◆ **Action item**
Would you reproduce all of the entries exactly?
----- Records for this task
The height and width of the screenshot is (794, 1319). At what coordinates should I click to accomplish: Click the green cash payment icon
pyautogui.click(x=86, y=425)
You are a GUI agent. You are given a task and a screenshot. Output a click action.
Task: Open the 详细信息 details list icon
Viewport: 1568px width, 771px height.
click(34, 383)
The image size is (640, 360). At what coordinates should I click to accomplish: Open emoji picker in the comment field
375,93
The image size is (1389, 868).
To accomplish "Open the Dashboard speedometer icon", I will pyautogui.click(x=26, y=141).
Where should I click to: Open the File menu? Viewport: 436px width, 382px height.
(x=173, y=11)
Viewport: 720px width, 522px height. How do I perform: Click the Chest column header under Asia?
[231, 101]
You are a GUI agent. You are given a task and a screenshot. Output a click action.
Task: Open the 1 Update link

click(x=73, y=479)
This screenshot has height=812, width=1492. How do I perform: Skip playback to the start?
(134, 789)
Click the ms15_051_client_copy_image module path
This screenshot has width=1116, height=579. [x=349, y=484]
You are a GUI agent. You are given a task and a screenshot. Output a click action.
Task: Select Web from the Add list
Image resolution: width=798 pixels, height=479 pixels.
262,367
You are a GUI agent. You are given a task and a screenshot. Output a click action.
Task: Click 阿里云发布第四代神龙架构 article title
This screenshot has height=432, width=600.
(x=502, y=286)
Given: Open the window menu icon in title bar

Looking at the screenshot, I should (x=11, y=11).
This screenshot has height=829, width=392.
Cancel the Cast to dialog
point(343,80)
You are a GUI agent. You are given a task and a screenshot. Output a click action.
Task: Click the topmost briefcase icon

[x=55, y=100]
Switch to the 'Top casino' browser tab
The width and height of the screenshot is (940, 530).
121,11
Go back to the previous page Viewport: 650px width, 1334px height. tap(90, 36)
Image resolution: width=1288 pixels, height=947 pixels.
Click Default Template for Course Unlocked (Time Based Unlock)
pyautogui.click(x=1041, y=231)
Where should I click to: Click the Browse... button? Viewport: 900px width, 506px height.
----------
◆ **Final answer**
The height and width of the screenshot is (794, 1319). At what coordinates should I click to accomplish: Click the green cash payment icon
pyautogui.click(x=86, y=425)
You are a GUI agent. You are given a task and a screenshot. Output a click action.
Task: Open the 详细信息 details list icon
Viewport: 1568px width, 771px height.
click(34, 383)
The image size is (640, 360). At what coordinates should I click to accomplish: Open emoji picker in the comment field
375,93
The image size is (1389, 868).
To accomplish "Open the Dashboard speedometer icon", I will pyautogui.click(x=26, y=141).
Where should I click to: Open the File menu? Viewport: 436px width, 382px height.
(x=173, y=11)
Viewport: 720px width, 522px height. How do I perform: Click the Chest column header under Asia?
[231, 101]
You are a GUI agent. You are given a task and a screenshot. Output a click action.
Task: Open the 1 Update link

click(x=73, y=479)
This screenshot has height=812, width=1492. How do I perform: Skip playback to the start?
(134, 789)
Click the ms15_051_client_copy_image module path
This screenshot has width=1116, height=579. [x=349, y=484]
You are a GUI agent. You are given a task and a screenshot. Output a click action.
Task: Select Web from the Add list
Image resolution: width=798 pixels, height=479 pixels.
262,367
You are a GUI agent. You are given a task and a screenshot. Output a click action.
Task: Click 阿里云发布第四代神龙架构 article title
This screenshot has height=432, width=600.
(x=502, y=286)
Given: Open the window menu icon in title bar

Looking at the screenshot, I should (x=11, y=11).
This screenshot has height=829, width=392.
Cancel the Cast to dialog
point(343,80)
You are a GUI agent. You are given a task and a screenshot. Output a click action.
Task: Click the topmost briefcase icon

[x=55, y=100]
Switch to the 'Top casino' browser tab
The width and height of the screenshot is (940, 530).
121,11
Go back to the previous page Viewport: 650px width, 1334px height. tap(90, 36)
Image resolution: width=1288 pixels, height=947 pixels.
Click Default Template for Course Unlocked (Time Based Unlock)
pyautogui.click(x=1041, y=231)
Where should I click to: Click the Browse... button? Viewport: 900px width, 506px height.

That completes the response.